-- Requirements --
1/ Answer the following questions using the excerpt on film directing:
(a) What kind of lenses did the speaker use?
(b) To whom does the speaker say any credit should be given?
(c) How was the whole picture lit?
2/ The excerpt on film directing names several activities that could make a crew member lose track of what is going on during the preparation. List them all.
3/ For each statement, decide whether it agrees with the excerpt on film directing, and quote the words that settle it:
(a) The speaker tells actors when their performance is wrong.
(b) The speaker wants everything to go fast.
(c) The speaker tries to control the scene.

-- Document excerpt --
Rehearsals are tiresome, boring, and the whole crew becomes a kind of audience. If the crew gets bored, the actors feel that it's bad. That is why I want everything to go fast, and used long focal lenses and a set that has some depth. What's important to me is just that you convince the audience and yourself that what's on the screen is really happening. [The crew doesn't need a rehearsal because] they watch [all of the preparation]. In other words, everyone always rehearses. They're rehearsing for hours. They're rehearsing or walking around, doing the scene for hours. [The only way a crew member wouldn't know what's going on is if] you're out playing cards, if you're out talking, or making points with the producer, or Elaine May comes on the set and you want to get her coffee. Then you'll blow the scene, you know? If you really are interested, you have lots of time to know what's happening.

The actor brings himself to it
We deal with thoughts and emotions and I hope that the actors don't feel that the material is scripted. So they don't think of the script. Everything must find its inspiration in the moment at hand. The words are there but two very good actors must want to express more of their love than by just reading the script. Only in this way can they really believe in their characters and express them. It really is a product of a group of people coming in and interpreting their roles. Really, truthfully interpreting their roles. Everything that Gena did she did herself. Everything that Peter did he did himself. Everything that all those other actors did, they did themselves. I give a lot of house – if there's any credit to be given it is to the people that worked behind the camera who are the damnedest crew because they really were for the actor and put themselves second. And if they saw something wrong they just went like this [makes a tiny facial gesture], but didn't let anyone else see it, you know? We would light generally. Light the whole picture generally and let the actors play it to the best of their ability. I would never tell an actor that he is doing it wrong or that it doesn't connect with my interpretation. I expect the actor to give me his interpretation. Obviously, if he is lazy or doesn't take his part seriously, then I get out my knife, my gun, my fist, and I kill him! I believe I have a gift as a director, being able to create an atmosphere in which people can act naturally in any given situation. I don't try and control the scene, which is often confused, anarchic, with the actors sometimes in league against me!

-- Item position entries --
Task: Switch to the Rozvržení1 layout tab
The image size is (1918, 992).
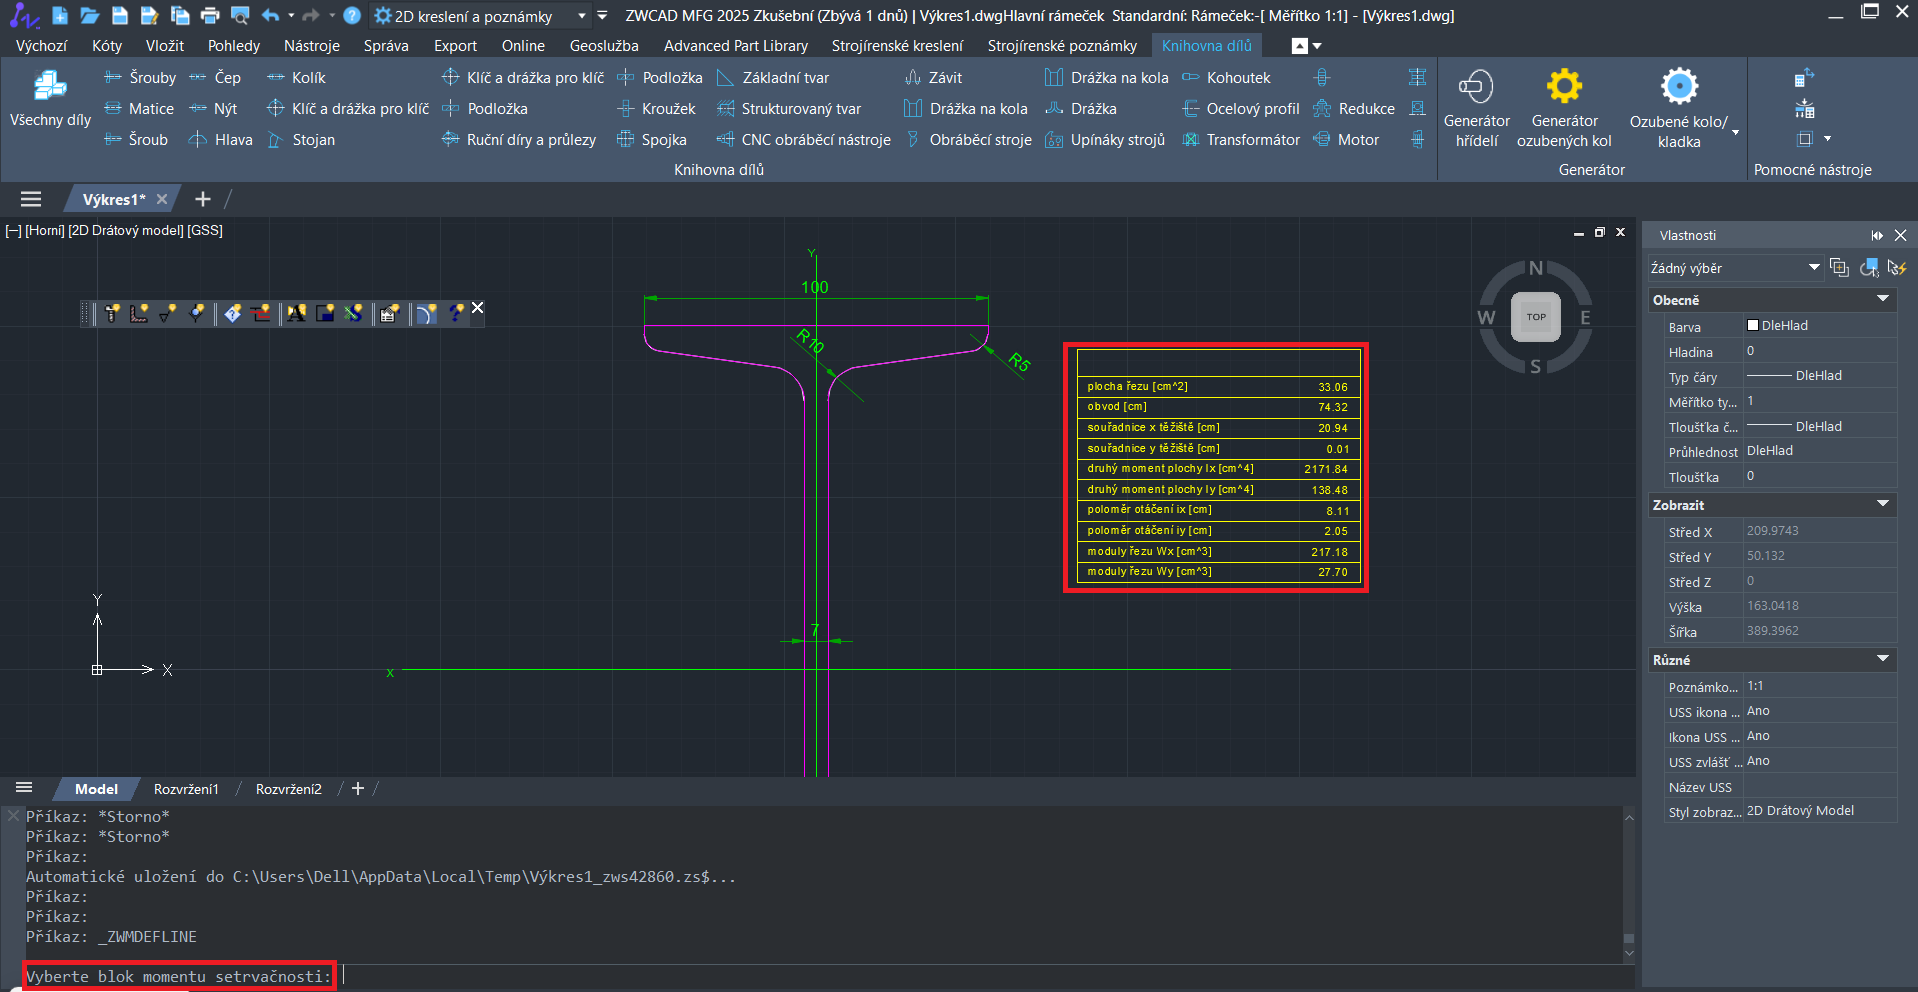Action: coord(186,789)
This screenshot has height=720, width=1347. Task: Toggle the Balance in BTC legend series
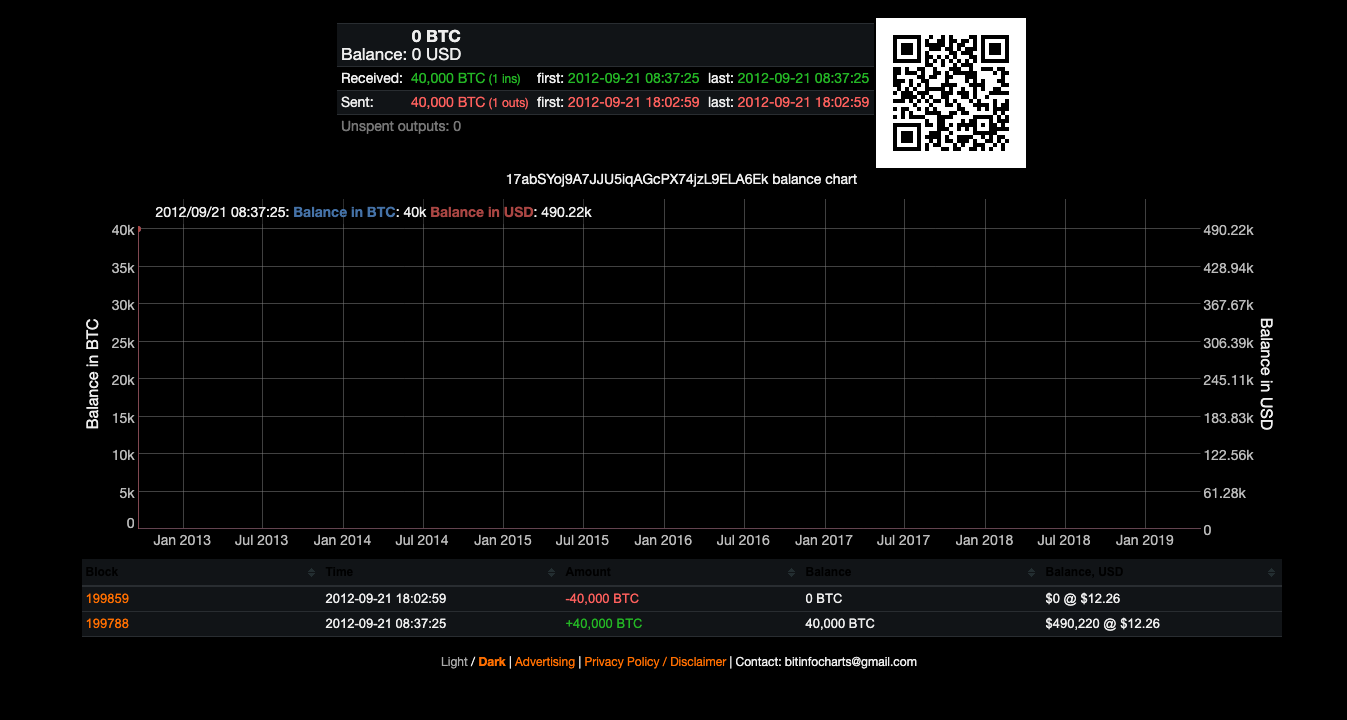[x=344, y=212]
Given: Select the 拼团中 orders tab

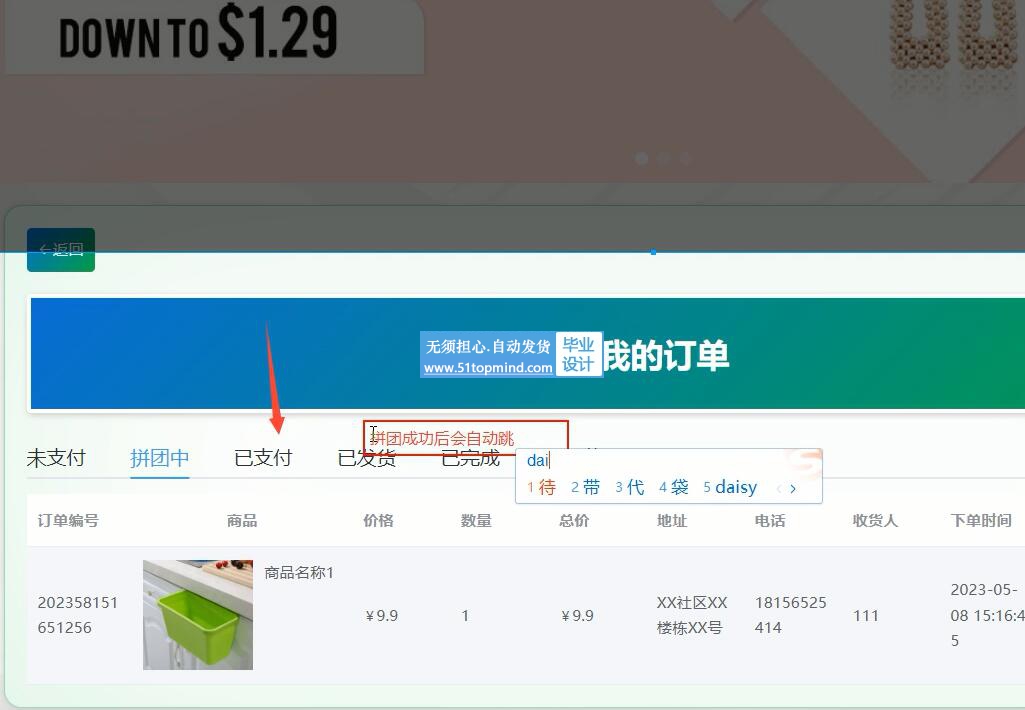Looking at the screenshot, I should (160, 458).
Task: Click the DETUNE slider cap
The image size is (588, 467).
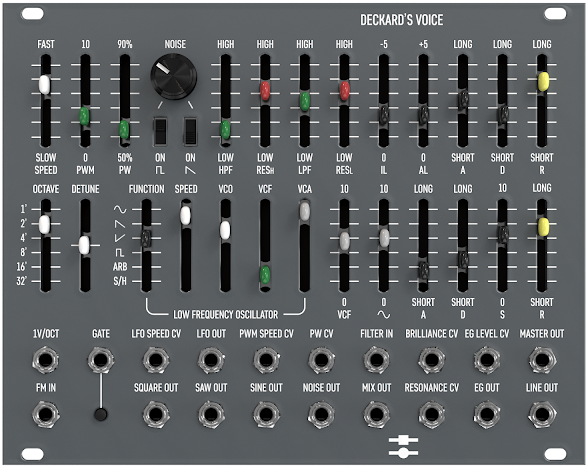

-- Solutions --
1/
(a) Long focal lenses.
(b) The people who worked behind the camera.
(c) Generally.

2/
- Playing cards
- Talking
- Making points with the producer
- Getting coffee for Elaine May when she comes on the set

3/
(a) No: "I would never tell an actor that he is doing it wrong"
(b) Yes: "That is why I want everything to go fast"
(c) No: "I don't try and control the scene"